Ausgelöst hat das Ganze ein Provokationsschreiben von einem Mieter und einem Grundeigentümer. Ersterer konnte sich nicht damit abfinden, dass vom Balkon des geplanten Neubaus ein Einblick in seinen Garten möglich würde. Stossend ist, dass schlussendlich 3 Grundeigentümer die restlichen in Sippenhaft nehmen konnten und nun alle dem Diktat der Denkmalpflege unterworfen werden. Das widerspricht dem Rechtsempfinden vieler betroffener und ist auch für viele Leute aus der Baubranche und Architekturszene nicht nachvollziehbar.

Bei Entscheidungen mit solcher Tragweite hätte man sich ein breiteres Mitwirkungsverfahren gewünscht. Mangelnde Sozialkompetenz oder purer Egoismus standen wohl einer solchen Vernehmlassung im Quartier im Wege. Ein weiteres Armutszeugnis ist, dass die Verfasser die drei jungen Familien nicht über ihr Vorhaben informiert haben und auch nicht das Gespräch mit ihnen gesucht hatten.

Was die Abklärung mit sich bringt, kann man dem Stadtratsbeschluss entnehmen.

Stadtratsbeschluss bezüglich Burchdörfli [PDF]

Irritierend ist, dass der Stadtrat im Juli 2018 mit dem Heimatschutz eine Lösung gefunden hat, die überbordende unter Schutzstellung von Objekten in der Stadt Zürich in die Schranken zu weisen und die BZO 2016 in Kraft zu setzen. Wenn nun durch die Hintertür die vom Heimatschutz im Fokus stehenden Objekte trotzdem wieder unter Schutz gestellt werden sollen, so steht das diametral zum Konzept der Rechtssicherheit. Eine 180 Grad Wende wäre den Bürgerinnen und Bürgern wohl schwer erklärbar.

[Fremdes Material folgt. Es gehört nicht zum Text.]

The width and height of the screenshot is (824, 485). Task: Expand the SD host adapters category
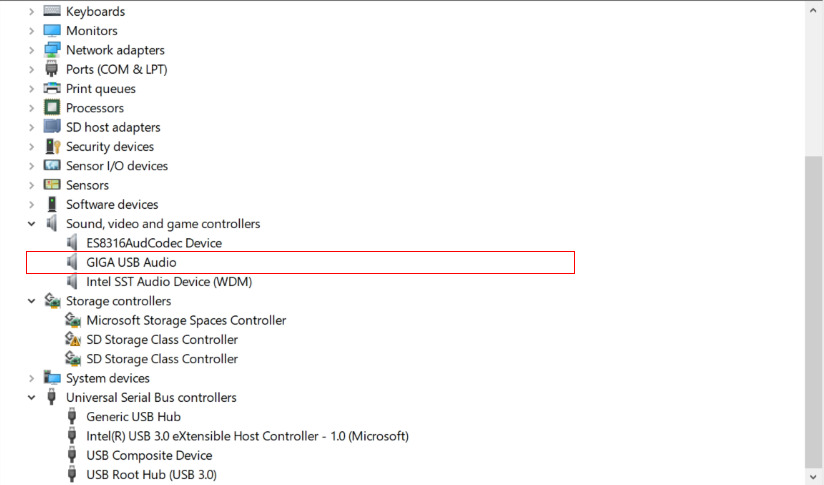pyautogui.click(x=31, y=127)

Ob das ganze Gebiet unter Schutz gestellt werden soll, wird nun die Denkmalpflege klären und zuhanden des Stadtrats eine Empfehlung schreiben. Mit dem sehr weiten Kategorienraster wird sie viele Gründe finden, die für eine Unterschutzstellung sprechen. Es ist eine Ermessensfrage, wie viele Zeitzeugen aus einer Epoche in einer Gemeinde erhalten sein müssten. Die Epoche der Industrialisierung in der Stadt Zürich ist an vielen Orten bereits prominent vertreten. Schlussendlich geht es um eine Güterabwägung. ökologischer und sozialverträglicher Wohnungsbau für junge Familien oder Liebhaberobjekte für finanziell privilegierte Leute.

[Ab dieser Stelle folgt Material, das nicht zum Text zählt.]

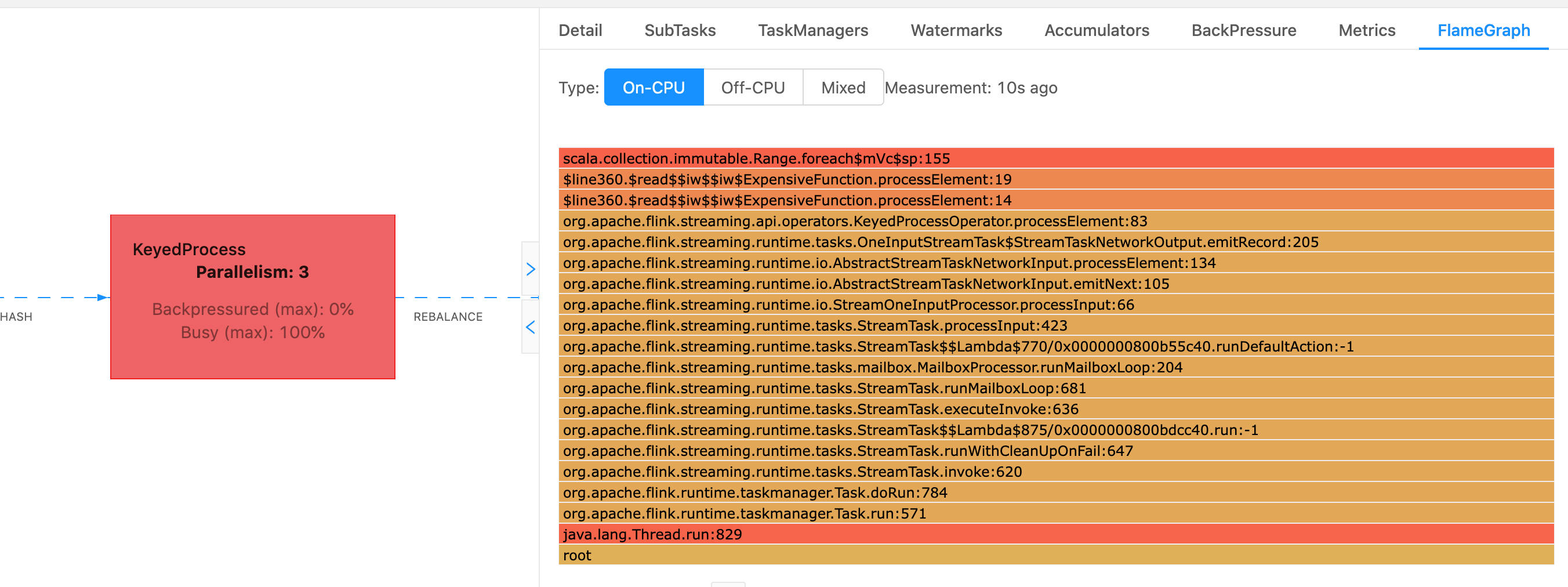Select ExpensiveFunction.processElement:19 frame
The width and height of the screenshot is (1568, 587).
click(x=1055, y=179)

Die Stimmung an der Infoveranstaltung für die Bewohner und Grundeigentümer zeigte grosse Ähnlichkeiten mit dem, was die Leute vom Asphof erlebt haben. Seitens des Denkmalschutzes wurden schöne Bilder präsentiert, beschwichtigt und schön geredet. Bilder von Häusern, die bereits verändert wurden, kamen nicht in die Präsentation. Dass bereits ein Wohnblock ein Burchhaus abgelöst hat, war auch kein Thema. Auffallend war, dass gar keine positiven Wortmeldungen zum Verfahren kamen seitens der Bewohner und Grundeigentümer. Durchs Band meldeten sich die Leute mit kritischen Fragen und äusserten ihre Bedenken und Sorgen bezüglich der Unterschutzstellung. Leider hatten sich die Antragssteller und Initianten des Verfahrens nicht weiter zu ihrer Motivation geäussert.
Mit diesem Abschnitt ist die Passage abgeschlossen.